The Great Neck Library.

The goal of the meetings with staff members was to learn more about the perceived space needs of various departments. This is a give and take process, because in some cases programmatic needs may require additional space or may benefit from a reconfiguration of existing space and innovative technology fixes.

If all the space need suggestions of the staff were realized, the plan would need to add 16,000 square feet to the design. Eventually, the full board with public input will need to make the hard decisions of making compromises between programmatic needs and fiscally prudent and achievable renovations.

The architects also compiled a listing of all items currently in the collections in each department and calculated the linear feet that would be needed to display them. They also figured the differences in high-density and low-density displays. For example, in high-density displays, each shelf would be utilized fully while in low-density displays, the bottom shelf and the highest shelf, both more difficult to access for many people, would not be used nor would each shelf be tightly packed.

Decisions about low or high-density shelving make a big difference in determining the total square footage additions of a renovation.

There was a brief discussion of whether or not the mezzanine, which is supported by the book stacks, will remain as a library feature.

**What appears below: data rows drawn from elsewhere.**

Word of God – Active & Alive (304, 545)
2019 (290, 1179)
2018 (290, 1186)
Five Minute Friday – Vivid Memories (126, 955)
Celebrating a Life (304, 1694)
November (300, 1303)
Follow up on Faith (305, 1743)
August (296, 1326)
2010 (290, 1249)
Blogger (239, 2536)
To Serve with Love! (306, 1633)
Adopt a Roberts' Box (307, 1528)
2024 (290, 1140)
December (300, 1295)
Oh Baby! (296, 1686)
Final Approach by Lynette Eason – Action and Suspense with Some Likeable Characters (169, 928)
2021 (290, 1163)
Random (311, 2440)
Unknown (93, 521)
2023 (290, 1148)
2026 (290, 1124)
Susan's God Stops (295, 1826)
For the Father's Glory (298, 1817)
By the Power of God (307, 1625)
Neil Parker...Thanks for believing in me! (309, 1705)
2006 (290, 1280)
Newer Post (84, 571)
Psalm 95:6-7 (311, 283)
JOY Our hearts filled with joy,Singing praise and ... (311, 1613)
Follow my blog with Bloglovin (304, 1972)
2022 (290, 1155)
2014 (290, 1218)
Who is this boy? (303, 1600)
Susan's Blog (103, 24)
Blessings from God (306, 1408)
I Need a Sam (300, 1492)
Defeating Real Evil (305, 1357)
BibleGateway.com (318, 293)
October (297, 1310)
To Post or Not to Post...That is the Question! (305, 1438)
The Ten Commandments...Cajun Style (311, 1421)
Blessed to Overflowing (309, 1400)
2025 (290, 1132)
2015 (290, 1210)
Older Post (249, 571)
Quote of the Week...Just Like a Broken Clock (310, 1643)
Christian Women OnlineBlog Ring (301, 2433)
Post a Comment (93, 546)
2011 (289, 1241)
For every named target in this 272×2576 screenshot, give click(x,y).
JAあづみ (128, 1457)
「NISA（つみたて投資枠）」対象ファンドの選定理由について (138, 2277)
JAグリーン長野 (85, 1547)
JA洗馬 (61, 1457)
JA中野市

Mr. Heuberger said that he believes the mezzanine will still be needed to house the collections, but that it could be reconfigured by bisecting it, turning it by 90 degree angles and constructing a sky light in the center of the roof to provide natural lighting. He indicated that it might be ideal to raise the roofline by about 5 feet to accomplish this.

The architects and some of the board members will have an informal meeting with Town of North Hempstead Supervisor Jon Kaiman on April 20.

The next meeting of the building committee is April 23 at 7:30 p.m. in the multi-purpose room. The first public feedback meeting is on April 28 at 7:30 p.m. in the community room. The architects will present their preliminary findings and will ask patrons for their responses and ideas.

A brief survey has been developed to help the board ascertain the preferences of the public in setting priorities for the renovation. The survey will be available in the May edition of the library bulletin and will be available online.